En adoptant le point de vue pragmatique de John L. Austin (1991), nous tenons pour vrais les effets illocutoires et perlocutoires d’un acte de langage. Parler de « réveil arabe », « d’illibéralisme », « d’Islamité » sont des actes langagiers qui produisent des effets psychologiques sur leurs destinataires tout autour de la Méditerranée et au-delà. Les micro actions publiques portant sur le langage sont de notre ressort en tant qu’intellectuels, chercheurs et enseignants. Le refus de condamner l’une ou l’autre position peut se concrétiser dans le dépassement des blocages fruits d’actes langagiers inappropriés. C’est un impératif déontologique d’y réfléchir et d’agir en ce sens, dans la lignée de ce que fit Albert Camus au moment d’autres drames méditerranéens, la révolte algérienne et la décolonisation.

Notes   [ + ]

1. « Élucider les mystères et paradoxes de la transmission culturelle – tel est le but de la médiologie. On s’efforce de comprendre comment une rupture dans nos méthodes de transmission et de transport suscite une mutation dans les mentalités et les comportements et, à l’inverse, comment une tradition culturelle suscite, assimile ou modifie une innovation technique.
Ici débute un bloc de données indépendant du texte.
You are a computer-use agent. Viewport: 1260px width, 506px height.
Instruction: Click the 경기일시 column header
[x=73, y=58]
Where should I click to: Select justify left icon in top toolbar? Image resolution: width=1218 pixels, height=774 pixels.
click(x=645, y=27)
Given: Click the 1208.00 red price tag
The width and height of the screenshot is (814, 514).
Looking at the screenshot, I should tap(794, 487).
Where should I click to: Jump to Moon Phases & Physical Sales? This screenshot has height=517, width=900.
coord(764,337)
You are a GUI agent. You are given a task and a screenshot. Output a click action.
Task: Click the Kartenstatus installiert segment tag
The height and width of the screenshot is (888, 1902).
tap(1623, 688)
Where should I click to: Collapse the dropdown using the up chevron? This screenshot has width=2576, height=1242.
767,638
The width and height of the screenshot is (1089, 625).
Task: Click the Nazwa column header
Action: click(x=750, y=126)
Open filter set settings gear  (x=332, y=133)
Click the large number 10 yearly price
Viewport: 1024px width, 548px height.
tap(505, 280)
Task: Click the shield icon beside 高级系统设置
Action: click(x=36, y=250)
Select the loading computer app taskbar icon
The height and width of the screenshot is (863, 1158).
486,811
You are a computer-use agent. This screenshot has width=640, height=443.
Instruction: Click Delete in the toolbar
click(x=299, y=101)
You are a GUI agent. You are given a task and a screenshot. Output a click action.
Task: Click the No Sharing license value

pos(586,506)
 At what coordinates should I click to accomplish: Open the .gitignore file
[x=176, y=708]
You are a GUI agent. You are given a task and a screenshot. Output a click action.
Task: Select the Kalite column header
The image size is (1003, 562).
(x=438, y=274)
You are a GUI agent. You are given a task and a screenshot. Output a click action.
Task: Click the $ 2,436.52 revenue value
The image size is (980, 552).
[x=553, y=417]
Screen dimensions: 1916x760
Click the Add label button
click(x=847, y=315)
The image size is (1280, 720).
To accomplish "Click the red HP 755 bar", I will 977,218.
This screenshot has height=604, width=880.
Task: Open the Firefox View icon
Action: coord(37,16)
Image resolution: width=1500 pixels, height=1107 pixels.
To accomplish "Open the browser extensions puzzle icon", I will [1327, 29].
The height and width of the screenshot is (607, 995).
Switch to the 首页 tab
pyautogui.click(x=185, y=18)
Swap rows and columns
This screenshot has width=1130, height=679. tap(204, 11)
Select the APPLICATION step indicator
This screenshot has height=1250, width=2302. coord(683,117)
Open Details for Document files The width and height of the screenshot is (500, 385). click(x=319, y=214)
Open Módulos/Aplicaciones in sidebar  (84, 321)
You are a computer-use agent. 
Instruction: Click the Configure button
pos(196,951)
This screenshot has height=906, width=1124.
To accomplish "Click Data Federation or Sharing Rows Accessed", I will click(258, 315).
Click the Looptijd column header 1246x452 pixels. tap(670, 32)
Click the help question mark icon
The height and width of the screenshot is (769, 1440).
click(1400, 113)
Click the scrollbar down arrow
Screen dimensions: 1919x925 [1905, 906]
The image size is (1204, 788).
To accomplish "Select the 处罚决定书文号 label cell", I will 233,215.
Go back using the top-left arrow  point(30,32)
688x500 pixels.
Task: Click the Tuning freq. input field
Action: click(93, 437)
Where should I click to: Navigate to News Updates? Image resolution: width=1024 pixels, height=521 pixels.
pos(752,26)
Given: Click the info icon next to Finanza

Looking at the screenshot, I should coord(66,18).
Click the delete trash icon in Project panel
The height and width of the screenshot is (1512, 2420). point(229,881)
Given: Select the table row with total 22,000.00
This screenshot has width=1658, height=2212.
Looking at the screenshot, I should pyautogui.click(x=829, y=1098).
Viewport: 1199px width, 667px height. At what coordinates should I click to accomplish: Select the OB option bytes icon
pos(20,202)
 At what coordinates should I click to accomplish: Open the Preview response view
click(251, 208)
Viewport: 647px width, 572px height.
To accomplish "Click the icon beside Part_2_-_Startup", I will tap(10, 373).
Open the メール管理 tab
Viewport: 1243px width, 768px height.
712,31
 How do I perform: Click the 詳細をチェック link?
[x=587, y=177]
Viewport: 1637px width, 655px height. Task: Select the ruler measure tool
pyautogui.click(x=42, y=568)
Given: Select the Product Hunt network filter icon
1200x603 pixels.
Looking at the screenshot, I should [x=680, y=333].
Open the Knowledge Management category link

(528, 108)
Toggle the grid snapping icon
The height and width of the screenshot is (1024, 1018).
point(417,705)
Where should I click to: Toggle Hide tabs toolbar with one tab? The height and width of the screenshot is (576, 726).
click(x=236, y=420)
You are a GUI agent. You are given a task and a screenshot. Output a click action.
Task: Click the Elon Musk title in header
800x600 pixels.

Le regard, plus généralement, porte sur les interactions technique/culture, au carrefour des formes dites supérieures de la vie sociale (religion, art, politique) et des aspects les plus humbles de la vie matérielle (usuels, banals, triviaux). » in http://mediologie.org/presentation/ consulté le 7/11/2012.
2. « In Security First, we made the argument at great length and presented data that most Muslims are “illiberal moderates”: they do not support a Westminster form of democracy nor the full plethora of human rights, but do reject violence in general, and terrorism in particular. »
3. The Elders est un groupe indépendant de personnalités mondiales reconnues comme activistes politiques pour la paix et la défense des droits de l’Homme. Il a été fondé par Nelson Mandela en 2007 et inclut des anciens Présidents, des lauréats de Prix Nobel, etc. (http://www.theelders.org/)
4. Bien que la parenté soit moins voyante, le mot réveil se rapproche du vocable « risorgimento » appliqué au mouvement de l’unification italienne. Le terme italien n’est en général pas traduit dans les autres langues, ce qui lui laisse son idiosyncrasie.
5.  « We meet at a time of tension between the United States and Muslims around the world – tension rooted in historical forces that go beyond any current policy debate. The relationship between Islam and the West includes centuries of co-existence and cooperation, but also conflict and religious wars. More recently, tension has been fed by colonialism that denied rights and opportunities to many Muslims, and a Cold War in which Muslim-majority countries were too often treated as proxies without regard to their own aspirations. Moreover, the sweeping change brought by modernity and globalization led many Muslims to view the West as hostile to the traditions of Islam. »
6. L’Innocence des musulmans, fabrication provocatrice qui n’a été connue que plusieurs mois après sa mise sur YouTube au États-Unis.